Damon-Lee Pointon is a bioinformatician working in the Assembly team within the Tree of Life programme at Wellcome Sanger Institute. His day-to-day role includes building and running, the nextflow pipeline, TreeVal. This large pipeline generates suplemental data for the curation of high quality reference genomes. He holds both a BSc (Hons) Microbiology from Nottingham Trent University and a BSc (Hons) Data Science (Bioinformatics). Prior to joining Sanger in 2019 as an apprentice, he has worked as a Microbiologist and Science Tutor.

Antonio Marinho is a Senior Bioinformatician in the Genomic Surveillance Unit at the Wellcome Sanger Institute.

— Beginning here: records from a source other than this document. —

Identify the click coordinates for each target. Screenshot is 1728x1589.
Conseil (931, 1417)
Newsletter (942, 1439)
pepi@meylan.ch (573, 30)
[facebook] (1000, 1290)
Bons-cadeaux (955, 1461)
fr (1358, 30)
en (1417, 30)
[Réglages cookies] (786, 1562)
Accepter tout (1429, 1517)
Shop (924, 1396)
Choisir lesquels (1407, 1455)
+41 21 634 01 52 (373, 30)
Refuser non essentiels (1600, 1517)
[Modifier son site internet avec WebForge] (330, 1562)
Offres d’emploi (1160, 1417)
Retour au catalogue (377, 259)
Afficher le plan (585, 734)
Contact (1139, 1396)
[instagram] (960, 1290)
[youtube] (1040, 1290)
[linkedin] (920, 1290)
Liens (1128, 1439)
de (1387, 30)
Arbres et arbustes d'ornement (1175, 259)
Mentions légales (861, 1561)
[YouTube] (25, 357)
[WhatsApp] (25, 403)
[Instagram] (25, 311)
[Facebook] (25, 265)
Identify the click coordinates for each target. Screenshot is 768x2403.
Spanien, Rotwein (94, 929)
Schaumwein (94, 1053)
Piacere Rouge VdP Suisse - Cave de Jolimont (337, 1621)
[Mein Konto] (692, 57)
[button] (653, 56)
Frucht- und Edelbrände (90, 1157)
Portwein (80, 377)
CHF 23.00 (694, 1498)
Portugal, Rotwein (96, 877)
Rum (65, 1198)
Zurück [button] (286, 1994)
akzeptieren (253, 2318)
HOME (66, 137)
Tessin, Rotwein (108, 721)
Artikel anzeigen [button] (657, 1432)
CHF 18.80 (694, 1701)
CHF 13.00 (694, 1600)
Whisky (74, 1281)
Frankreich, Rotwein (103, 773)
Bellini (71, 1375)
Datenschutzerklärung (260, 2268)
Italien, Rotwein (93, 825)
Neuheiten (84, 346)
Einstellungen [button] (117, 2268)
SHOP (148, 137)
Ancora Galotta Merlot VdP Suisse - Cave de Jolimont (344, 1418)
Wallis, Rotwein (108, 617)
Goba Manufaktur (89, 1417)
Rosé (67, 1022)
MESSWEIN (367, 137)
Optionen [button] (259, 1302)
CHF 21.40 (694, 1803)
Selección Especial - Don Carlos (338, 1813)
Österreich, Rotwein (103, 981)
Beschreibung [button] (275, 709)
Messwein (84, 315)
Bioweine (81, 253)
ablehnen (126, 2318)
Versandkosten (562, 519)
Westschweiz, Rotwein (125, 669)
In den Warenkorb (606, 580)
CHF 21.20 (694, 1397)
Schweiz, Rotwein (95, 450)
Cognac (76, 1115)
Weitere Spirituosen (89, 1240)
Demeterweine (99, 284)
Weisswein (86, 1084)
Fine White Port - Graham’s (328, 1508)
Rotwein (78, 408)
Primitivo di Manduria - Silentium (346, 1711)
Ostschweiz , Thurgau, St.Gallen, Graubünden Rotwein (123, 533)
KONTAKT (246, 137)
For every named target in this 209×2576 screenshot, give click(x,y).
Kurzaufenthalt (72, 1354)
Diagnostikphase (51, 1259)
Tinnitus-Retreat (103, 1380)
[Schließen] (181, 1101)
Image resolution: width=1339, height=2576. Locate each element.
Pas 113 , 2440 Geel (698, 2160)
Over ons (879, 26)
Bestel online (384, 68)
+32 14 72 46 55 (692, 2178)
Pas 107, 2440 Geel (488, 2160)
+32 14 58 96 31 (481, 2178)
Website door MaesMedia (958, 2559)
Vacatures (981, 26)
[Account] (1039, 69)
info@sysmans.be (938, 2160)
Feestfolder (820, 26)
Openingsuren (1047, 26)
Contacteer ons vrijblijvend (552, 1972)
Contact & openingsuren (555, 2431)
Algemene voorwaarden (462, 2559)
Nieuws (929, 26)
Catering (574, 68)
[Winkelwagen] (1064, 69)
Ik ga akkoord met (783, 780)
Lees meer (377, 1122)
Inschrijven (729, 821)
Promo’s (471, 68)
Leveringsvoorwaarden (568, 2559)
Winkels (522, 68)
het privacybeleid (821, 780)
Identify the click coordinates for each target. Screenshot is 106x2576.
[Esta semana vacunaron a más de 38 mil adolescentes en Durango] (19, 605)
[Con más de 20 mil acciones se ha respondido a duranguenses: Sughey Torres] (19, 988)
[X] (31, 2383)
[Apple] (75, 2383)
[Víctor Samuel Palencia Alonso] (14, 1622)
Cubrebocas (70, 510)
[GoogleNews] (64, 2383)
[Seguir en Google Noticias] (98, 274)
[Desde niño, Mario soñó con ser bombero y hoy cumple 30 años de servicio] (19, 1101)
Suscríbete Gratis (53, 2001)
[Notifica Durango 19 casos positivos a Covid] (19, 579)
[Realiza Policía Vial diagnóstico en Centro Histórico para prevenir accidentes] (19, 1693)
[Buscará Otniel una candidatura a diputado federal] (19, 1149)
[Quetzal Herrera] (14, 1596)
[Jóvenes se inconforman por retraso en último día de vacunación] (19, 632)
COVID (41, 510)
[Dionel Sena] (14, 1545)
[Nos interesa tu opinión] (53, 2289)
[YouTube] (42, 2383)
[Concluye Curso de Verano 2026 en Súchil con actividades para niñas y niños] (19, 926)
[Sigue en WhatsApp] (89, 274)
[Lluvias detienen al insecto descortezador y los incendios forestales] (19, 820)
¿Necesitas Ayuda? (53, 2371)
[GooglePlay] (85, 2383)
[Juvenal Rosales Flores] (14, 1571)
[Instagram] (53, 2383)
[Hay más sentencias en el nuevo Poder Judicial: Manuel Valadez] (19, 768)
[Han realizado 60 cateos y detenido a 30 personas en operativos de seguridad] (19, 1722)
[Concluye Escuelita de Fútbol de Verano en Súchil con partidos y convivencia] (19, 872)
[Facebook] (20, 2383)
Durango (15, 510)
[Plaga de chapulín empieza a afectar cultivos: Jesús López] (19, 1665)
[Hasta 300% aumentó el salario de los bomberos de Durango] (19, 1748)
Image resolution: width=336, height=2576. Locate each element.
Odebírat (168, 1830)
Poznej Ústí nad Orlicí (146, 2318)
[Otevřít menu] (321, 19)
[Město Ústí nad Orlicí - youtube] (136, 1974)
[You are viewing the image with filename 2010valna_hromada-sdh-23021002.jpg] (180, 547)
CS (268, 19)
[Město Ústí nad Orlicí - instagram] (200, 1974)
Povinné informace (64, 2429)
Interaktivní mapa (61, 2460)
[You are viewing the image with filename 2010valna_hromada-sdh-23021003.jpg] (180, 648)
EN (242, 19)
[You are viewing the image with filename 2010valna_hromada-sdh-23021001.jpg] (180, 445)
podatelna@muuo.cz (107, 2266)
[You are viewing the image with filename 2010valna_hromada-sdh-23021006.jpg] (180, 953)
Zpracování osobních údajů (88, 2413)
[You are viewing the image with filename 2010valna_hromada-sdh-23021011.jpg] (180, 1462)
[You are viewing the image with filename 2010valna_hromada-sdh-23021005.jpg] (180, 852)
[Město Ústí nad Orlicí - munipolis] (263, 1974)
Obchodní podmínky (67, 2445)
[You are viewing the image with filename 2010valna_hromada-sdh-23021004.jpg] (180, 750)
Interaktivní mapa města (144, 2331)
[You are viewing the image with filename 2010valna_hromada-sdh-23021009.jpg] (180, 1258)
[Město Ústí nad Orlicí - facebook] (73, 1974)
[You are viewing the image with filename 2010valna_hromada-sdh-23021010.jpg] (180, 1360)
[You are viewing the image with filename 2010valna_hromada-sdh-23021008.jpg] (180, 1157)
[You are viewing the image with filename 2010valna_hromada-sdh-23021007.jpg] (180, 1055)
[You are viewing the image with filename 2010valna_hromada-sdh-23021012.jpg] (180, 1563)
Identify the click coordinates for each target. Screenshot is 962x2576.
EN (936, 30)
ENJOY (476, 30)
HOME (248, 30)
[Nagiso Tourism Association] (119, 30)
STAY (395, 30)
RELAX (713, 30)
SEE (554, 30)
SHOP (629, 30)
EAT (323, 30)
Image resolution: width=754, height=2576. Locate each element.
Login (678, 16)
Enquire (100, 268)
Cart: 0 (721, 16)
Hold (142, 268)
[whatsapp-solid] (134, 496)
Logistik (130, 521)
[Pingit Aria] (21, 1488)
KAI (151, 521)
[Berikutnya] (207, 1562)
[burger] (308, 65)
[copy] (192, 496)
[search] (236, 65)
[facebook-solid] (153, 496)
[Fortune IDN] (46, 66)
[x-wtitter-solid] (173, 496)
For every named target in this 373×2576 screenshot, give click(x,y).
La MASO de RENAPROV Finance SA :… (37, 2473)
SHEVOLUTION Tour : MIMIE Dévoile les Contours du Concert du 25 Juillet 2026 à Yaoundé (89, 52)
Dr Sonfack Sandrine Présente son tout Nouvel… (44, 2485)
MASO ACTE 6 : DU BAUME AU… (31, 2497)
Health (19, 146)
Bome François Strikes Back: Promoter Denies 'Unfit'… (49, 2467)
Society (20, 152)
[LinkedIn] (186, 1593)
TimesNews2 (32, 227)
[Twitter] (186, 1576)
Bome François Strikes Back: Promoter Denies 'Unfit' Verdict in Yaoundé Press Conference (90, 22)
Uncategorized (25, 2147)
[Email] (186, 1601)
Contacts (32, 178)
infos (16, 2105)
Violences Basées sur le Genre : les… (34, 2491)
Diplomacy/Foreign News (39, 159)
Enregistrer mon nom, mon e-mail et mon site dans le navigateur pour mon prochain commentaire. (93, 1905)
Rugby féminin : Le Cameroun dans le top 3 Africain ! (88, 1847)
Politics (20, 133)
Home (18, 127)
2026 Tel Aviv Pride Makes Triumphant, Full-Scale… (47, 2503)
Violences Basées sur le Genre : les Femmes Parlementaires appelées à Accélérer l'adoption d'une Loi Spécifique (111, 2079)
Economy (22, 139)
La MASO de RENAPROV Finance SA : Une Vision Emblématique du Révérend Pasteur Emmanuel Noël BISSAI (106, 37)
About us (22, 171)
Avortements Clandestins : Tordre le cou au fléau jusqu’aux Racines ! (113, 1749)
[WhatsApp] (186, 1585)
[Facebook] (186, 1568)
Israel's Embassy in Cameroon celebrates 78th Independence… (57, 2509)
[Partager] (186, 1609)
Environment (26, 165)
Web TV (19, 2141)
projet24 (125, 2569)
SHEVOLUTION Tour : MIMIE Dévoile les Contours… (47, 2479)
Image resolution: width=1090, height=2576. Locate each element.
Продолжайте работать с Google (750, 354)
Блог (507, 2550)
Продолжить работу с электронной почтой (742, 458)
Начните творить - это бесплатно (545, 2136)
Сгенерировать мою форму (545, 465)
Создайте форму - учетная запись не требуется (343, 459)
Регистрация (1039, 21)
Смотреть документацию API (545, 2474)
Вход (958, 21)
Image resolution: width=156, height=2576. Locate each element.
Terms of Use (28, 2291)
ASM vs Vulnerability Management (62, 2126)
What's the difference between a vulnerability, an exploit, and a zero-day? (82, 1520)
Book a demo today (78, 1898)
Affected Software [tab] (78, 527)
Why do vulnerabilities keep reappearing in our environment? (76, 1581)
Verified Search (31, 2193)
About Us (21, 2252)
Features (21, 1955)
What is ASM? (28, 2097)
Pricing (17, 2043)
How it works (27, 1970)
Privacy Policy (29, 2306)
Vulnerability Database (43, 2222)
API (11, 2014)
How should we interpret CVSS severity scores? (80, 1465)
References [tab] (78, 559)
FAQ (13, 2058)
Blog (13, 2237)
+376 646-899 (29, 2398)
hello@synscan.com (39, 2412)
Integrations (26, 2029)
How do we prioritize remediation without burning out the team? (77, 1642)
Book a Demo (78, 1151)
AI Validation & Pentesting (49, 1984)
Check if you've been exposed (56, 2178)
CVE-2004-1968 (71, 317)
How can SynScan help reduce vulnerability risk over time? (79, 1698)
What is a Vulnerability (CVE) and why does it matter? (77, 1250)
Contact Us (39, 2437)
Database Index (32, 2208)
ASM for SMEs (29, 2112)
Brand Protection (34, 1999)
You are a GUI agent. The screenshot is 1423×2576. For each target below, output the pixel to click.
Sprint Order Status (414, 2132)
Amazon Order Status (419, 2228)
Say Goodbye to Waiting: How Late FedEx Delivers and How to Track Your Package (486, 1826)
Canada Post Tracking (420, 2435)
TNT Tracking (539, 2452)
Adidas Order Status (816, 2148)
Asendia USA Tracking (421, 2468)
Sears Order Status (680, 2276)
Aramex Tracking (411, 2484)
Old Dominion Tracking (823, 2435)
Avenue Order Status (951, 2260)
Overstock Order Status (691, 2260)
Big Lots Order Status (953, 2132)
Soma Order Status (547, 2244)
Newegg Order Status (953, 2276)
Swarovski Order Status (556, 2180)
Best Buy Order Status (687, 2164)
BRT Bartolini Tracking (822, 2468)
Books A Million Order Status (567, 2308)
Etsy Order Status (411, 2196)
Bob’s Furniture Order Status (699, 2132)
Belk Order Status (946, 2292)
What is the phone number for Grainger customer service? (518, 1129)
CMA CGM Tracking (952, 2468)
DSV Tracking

Simon Murray is a Bioinformatician working for the Cellular Genetics Informatics team at the Wellcome Sanger Institute. His major responsibilities involve developing high throughput pipelines to deal with a variety of different sequencing protocols including scRNAseq, scATACseq, CITEseq, Smartseq2 and bulk RNAseq. These pipelines have a variety of functions including alignment, artefact removal, donor deconvolution and quality control. He has a BSc (Hons) Data Science (Bioinformatics) from Anglia Ruskin University which he obtained whilst completing his apprenticeship at Sanger.

Organisations

EMBL-EBI is international, innovative and interdisciplinary, and a champion of open data in the life sciences.


Wellcome Genome Campus is home to two leading institutes as well as innovative genomics and biodata companies, scientific facilities, and a state of the art conference centre.


Wellcome Sanger Institute is a world leader in genome research that delivers insights into human, evolutionary and pathogen biology.